Dijelasakannya, teman-teman berburunya dari Sangir Talaud dan Minahasa menjadi guru pertamanya. Mereka bercerita dengan hangat tentang Yesus yang disalib untuk menebus dosa manusia.
“Saya tekun mendengarkan mereka. Kisah yang mereka ungkapkan begitu nikmat didengar dan saya terhanyut,” kenangnya.
Tak lama kemudian, ia mulai membuka lembaran Alkitab. Lalu, untuk pertama kalinya, ia melangkah masuk ke sebuah gereja kecil di kampung. Tak banyak yang ia pahami dari khotbah sang pendeta.
Tapi, Ciputra tetap duduk di sana, termangu dalam sunyi, mendengarkan suara doa yang bergema, sambil memandangi kakinya yang telanjang dan luka karena sering berlari tanpa alas kaki di hutan.

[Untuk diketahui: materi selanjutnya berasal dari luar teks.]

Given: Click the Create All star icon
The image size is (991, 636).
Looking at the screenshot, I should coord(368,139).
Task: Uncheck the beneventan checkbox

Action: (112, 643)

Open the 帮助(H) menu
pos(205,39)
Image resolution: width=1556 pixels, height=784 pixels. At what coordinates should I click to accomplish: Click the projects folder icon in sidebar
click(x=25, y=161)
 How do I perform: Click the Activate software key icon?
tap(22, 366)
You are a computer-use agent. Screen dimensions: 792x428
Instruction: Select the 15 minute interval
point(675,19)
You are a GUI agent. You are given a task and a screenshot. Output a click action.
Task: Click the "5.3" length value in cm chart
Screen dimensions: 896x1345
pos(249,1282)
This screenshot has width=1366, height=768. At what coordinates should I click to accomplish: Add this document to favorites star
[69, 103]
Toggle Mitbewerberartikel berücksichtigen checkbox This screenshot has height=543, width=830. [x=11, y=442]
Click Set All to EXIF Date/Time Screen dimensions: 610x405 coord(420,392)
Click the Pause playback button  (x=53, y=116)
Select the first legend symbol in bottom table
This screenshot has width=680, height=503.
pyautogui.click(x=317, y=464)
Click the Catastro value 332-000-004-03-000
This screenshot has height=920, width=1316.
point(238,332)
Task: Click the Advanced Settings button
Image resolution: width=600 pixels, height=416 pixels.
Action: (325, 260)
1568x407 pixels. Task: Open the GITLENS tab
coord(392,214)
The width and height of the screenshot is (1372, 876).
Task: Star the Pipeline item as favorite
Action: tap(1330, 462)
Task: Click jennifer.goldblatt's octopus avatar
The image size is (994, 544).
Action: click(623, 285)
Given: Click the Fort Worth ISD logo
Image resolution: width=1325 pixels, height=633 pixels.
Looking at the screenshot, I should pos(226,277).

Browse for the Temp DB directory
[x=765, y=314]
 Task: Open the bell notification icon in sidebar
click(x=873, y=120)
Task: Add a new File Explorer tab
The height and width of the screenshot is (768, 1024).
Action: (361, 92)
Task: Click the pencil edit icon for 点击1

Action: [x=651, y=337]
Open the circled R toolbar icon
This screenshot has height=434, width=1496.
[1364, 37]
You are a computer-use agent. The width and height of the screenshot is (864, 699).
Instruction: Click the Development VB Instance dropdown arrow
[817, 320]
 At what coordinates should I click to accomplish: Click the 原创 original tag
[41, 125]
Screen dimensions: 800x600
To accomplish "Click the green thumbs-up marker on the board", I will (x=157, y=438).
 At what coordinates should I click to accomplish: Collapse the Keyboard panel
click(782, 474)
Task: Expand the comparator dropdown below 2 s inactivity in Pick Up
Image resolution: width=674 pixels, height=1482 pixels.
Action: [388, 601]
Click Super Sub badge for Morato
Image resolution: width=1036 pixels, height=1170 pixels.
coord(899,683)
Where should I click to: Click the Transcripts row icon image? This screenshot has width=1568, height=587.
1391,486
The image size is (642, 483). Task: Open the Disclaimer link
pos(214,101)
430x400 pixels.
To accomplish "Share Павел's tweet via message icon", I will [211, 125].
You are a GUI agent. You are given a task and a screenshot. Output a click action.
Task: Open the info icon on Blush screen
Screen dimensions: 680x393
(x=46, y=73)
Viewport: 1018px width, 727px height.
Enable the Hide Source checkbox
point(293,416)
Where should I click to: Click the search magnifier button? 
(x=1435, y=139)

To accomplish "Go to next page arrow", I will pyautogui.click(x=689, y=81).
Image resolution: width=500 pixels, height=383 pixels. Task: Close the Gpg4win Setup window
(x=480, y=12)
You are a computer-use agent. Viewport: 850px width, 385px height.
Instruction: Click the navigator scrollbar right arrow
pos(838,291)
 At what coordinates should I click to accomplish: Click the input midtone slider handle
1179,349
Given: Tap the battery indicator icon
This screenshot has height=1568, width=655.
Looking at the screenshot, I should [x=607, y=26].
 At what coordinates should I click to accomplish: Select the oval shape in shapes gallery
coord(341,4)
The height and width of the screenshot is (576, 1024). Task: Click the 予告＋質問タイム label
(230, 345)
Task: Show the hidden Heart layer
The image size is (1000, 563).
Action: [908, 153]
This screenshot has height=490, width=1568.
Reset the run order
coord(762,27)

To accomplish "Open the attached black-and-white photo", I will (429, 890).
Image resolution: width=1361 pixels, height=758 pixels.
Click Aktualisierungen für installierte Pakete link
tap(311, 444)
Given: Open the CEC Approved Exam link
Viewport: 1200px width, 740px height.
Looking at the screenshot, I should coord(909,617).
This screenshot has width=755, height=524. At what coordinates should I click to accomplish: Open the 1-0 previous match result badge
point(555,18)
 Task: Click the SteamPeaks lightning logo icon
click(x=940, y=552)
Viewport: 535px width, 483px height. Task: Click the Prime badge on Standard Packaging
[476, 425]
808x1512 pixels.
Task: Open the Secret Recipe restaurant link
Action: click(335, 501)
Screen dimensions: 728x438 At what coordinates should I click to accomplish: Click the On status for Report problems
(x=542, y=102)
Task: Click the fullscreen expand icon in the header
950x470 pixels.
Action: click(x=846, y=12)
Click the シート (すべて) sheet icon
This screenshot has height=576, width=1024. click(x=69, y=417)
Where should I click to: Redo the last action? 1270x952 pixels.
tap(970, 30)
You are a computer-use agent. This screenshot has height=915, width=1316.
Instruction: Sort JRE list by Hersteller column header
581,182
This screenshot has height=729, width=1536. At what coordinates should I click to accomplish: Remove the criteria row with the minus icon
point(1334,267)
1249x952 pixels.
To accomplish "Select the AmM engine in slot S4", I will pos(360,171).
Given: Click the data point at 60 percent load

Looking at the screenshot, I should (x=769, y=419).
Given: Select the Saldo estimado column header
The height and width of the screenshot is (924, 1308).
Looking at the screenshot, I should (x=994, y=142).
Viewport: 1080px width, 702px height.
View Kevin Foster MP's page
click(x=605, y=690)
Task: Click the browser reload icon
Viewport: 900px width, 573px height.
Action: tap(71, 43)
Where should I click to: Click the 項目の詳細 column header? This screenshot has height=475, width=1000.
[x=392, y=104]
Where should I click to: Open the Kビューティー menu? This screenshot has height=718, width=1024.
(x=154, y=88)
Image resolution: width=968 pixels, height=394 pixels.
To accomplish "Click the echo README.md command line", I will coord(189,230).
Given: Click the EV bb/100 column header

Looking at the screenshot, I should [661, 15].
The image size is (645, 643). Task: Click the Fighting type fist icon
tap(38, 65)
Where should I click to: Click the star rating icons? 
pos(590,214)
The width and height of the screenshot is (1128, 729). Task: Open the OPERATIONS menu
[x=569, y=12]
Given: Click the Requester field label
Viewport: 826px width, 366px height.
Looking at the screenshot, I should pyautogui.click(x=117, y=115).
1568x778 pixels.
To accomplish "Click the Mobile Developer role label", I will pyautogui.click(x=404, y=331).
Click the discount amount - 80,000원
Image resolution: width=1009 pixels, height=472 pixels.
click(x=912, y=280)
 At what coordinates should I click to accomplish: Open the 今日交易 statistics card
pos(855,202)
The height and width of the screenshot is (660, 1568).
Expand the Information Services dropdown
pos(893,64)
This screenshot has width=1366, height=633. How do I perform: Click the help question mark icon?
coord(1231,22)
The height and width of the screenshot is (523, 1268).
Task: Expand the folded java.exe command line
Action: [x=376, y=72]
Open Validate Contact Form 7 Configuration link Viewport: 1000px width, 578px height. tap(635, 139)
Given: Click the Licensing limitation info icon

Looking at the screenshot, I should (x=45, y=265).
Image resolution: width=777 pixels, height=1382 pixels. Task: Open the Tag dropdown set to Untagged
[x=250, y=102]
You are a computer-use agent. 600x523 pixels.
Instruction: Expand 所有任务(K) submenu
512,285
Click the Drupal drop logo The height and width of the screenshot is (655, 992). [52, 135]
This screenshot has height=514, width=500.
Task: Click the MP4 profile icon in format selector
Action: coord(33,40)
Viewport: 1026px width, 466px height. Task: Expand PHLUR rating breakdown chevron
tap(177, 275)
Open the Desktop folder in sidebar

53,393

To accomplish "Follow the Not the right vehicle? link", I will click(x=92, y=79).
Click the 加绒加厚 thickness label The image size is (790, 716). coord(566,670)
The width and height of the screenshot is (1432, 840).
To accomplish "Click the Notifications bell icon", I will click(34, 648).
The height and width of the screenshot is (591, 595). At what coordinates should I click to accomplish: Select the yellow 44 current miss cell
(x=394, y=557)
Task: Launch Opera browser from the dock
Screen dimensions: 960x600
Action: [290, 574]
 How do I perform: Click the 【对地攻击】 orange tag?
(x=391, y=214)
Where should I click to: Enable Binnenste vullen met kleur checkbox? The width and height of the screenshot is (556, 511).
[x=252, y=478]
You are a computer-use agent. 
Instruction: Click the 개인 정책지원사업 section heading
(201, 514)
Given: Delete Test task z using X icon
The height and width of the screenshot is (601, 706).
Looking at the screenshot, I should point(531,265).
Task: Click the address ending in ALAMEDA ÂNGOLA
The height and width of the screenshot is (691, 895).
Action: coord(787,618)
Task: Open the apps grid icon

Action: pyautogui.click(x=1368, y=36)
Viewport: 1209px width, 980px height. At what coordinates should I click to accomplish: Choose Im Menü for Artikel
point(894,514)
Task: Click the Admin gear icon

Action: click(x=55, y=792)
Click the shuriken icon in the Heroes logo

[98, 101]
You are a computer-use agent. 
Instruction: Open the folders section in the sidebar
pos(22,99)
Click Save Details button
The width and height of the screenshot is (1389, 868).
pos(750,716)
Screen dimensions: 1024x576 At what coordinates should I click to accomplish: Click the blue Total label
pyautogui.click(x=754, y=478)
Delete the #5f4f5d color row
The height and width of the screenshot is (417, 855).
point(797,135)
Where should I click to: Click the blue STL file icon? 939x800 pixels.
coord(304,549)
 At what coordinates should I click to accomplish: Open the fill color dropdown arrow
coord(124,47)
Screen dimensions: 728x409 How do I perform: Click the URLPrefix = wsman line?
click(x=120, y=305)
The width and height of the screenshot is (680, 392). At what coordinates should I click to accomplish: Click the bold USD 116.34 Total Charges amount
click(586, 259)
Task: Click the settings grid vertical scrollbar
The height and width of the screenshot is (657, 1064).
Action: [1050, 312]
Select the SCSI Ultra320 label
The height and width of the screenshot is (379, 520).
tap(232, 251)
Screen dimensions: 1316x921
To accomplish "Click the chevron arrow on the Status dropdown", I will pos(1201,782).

“Saya mendengarkan saja orang-orang bernyanyi dan pendeta berkhotbah. Saya tidak mengerti apa yang ia katakan. Tapi saya mendengarkan terus. Saya ada di tengah dengung suara orang berdoa sambil memandangi kaki saya yang telanjang dan penuh luka akibat sering berlari tanpa alas kaki di hutan saat berburu. Katanya, agama akan memperbaiki hidup seseorang. Barangkali juga bisa mengubah wajah hidup kami,” pikirnya waktu itu.
Setelah pindah sekolah ke Gorontalo dan kemudian Manado, pencarian itu menjadi semakin dalam. Ia mulai rajin ke gereja. Seorang pendeta membimbingnya, dan dari sanalah ia membentuk kelompok doa kecil yang kelak menjadi cikal bakal komunitas gereja.
“Saya mulai menemukan kebahagiaan di dalam beribadah. Kebersamaan. Saling mengucapkan harapan baik. Melantunkan doa-doa indah. Dan, bernyanyi. Saya mulai merindukan datangnya hari Minggu dan bersiap sepenuh hati sejak pagi hari untuk datang ke gereja,” kata Ciputra.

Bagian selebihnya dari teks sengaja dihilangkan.